Given any morphism $h\in\Mor_B(N,M_B)$, let $f\in\Mor_A(N\otimes_BA,M)$ be the map that sends $n\otimes1\mapsto h(n)$. This definition is well-defined, and has the property that $\tau_{N,M}(f)=h$. Thus, $\tau_{N,M}$ is a bijection. In fact, it serves as an adjoint map between the functors $(-)_B$ and $\Mor_A(N,-)$.
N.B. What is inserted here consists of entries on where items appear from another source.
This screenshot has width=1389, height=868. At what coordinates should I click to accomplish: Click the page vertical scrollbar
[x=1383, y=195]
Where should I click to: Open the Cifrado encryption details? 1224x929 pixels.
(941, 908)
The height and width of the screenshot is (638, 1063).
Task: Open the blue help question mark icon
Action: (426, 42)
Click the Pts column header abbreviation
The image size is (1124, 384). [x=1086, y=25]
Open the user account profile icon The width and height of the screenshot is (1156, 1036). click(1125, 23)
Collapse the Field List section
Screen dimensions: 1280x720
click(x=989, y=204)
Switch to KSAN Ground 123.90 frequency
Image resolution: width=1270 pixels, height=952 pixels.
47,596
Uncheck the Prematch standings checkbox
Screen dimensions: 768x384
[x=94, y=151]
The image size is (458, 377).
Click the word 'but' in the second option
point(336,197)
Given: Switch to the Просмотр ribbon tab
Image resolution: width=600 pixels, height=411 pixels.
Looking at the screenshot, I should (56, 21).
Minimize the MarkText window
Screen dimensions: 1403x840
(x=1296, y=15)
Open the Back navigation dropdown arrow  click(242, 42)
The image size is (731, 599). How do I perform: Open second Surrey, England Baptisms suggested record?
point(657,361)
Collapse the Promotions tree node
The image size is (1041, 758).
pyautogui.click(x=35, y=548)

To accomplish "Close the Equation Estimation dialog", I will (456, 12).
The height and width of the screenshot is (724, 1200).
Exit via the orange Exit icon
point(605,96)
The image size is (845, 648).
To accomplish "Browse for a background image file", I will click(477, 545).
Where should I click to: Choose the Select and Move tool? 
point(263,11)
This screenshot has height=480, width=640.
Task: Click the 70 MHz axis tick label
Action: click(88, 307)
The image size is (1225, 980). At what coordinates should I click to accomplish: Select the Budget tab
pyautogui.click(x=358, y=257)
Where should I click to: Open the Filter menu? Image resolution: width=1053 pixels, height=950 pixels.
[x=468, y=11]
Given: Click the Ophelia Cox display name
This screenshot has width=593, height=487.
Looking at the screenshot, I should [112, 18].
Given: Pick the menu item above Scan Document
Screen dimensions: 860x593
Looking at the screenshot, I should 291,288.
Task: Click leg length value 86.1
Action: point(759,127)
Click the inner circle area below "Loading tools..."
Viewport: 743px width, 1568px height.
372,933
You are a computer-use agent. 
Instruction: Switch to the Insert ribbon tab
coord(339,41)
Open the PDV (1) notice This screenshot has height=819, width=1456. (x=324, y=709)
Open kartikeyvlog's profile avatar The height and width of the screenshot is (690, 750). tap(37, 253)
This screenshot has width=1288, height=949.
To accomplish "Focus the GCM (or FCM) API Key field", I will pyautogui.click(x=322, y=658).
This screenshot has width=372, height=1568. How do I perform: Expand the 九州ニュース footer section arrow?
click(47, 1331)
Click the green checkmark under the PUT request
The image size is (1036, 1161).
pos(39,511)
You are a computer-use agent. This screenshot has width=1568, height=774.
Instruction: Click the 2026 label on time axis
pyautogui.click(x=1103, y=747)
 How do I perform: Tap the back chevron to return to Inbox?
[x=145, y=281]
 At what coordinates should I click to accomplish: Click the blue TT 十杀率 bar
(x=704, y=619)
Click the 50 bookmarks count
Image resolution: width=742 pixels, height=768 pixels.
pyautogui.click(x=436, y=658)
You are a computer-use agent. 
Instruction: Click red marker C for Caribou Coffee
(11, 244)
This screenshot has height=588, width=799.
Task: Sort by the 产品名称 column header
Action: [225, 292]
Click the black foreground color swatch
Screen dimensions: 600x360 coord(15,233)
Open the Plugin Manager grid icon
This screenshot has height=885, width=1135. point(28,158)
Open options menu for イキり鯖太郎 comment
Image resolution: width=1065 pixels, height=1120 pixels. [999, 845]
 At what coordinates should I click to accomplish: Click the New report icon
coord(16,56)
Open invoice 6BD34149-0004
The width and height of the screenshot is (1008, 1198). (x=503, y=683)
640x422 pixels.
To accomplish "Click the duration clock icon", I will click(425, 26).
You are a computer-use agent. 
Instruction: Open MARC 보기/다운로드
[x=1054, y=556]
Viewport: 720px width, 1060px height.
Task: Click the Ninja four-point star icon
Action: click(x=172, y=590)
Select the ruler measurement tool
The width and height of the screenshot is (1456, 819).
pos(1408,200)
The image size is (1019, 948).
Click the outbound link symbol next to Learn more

• A classic example of adjoints is groupification. Loosely speaking, it's the process of finding the smallest abelian group containing a semigroup. To formalize this idea, we define the groupification of an abelian semigroup $S$ to be a map of abelian semigroups $\phi:S\to G$, with $G$ an abelian group, such that for any abelian group $G^\prime$ with abelian semigroup map $\psi:S\to G^\prime$, the following diagram holds:

This diagram is the dual of the quotient space universal property diagram (not presented on this blog, but it's one of the first ones you'll encounter). This is expected behavior, since quotient spaces are "shrinking" the space, while groupification is "expanding" it. And, since the identity morphism satisfies the universal property for $\phi$ when $S$ is an abelian group, the groupification of an abelian group is itself. As such, groupification can be viewed as a closure operator on the category of abelian semigroups. Groupification can also be viewed as a functor from $\mathfrak S$, the category of non-empty abelian semigroups, to $Ab$, the category of abelian groups. The inverse of this functor intuitively is the functor that forgets the fact that a given group has inverses and an identity. We call this functor, from $Ab\to\mathfrak S$, the forgetful functor. Showing that these functors are adjoint (with the forgetful functor as the right adjoint) is a straightforward application of definitions. In general, we expect the forgetful functor to be a right adjoint for any natural functors from a category to a sub-category.

Monomorphism/Epimorphism

A map $f:X\to Y$ is a monomorphism if for any $\phi:Z\to Y$, there is at most one map $\psi$ satisfying the diagram below.

In other words, if $f\circ m_1=f\circ m_2$, for $m_1,m_2:Z\to X$, then $m_1=m_2$. A map $f:X\to Y$ is an epimorphism if for any $\phi:X\to Z$, there is at most one map $\psi$ satisfying the diagram below.

This is the dual notion to the monomorphism, and can be summarized as $m_1\circ f=m_2\circ f$ implies $m_1=m_2$.

• The composition of monomorphisms is monomorphic, and similarly, the composition of epimorphisms is epimorphic.
• By the equivalence of injectivity and left invertibility, and surjectivity and right invertibility for sets, monomorphisms in Set are just injections, and epimorphisms just surjections.
• As we saw before, the commutative diagram representing the universal property for the fibered product $X\times_ZY$ is below.

Letting $W=X=Y$, we have

Thus, $f:Y\to Y\times_ZY$ is defined if $Y\times_ZY$ is defined. And, $\beta\circ\id=\beta\circ\pi_Y\circ f$. Thus, $\id=\pi_Y\circ f$ if $\beta$ is a monomorphism, which implies that $f$ is an isomorphism. Thus, the induced map $f:Y\to Y\times_ZY$ is an isomorphism iff $\beta$ is a monomorphism.

• Monomorphisms aren't necessarily injective! In fact, they aren't necessarily even functions in any meaningful sense. However, even if monomorphisms are functions, they don't have to behave like an injection.

For a rather silly example, consider some non-injective function $f:A\to B$, consider the category $\{A,B\}$, with $\Mor(A,A)=\Mor(B,B)=\{\id\}$, $\Mor(A,B)=\{f\}$, $\Mor(B,A)=\varnothing$. Clearly, $f$ is a monomorphism.

Similarly, epimorphisms need not be surjections. For example, in the category of rings, the inclusion $\mathbb Z\to\mathbb Q$ is obviously not a surjection, but since for any $q\in\mathbb Q$, there exists $n\in\mathbb N\subset\mathbb Z$ such that $qn\in\mathbb Z$, there is at most one choice of morphism $\mathbb Q\to W$ for any $W$ and morphism $\mathbb Z\to W$ that satisfies the diagram.

However, in most settings we care about, this doesn't happen, since the existence of free objects (to be defined in a future post) guarantees that monomorphisms and epimorphisms, if they are functions, are injections and surjections, respectively.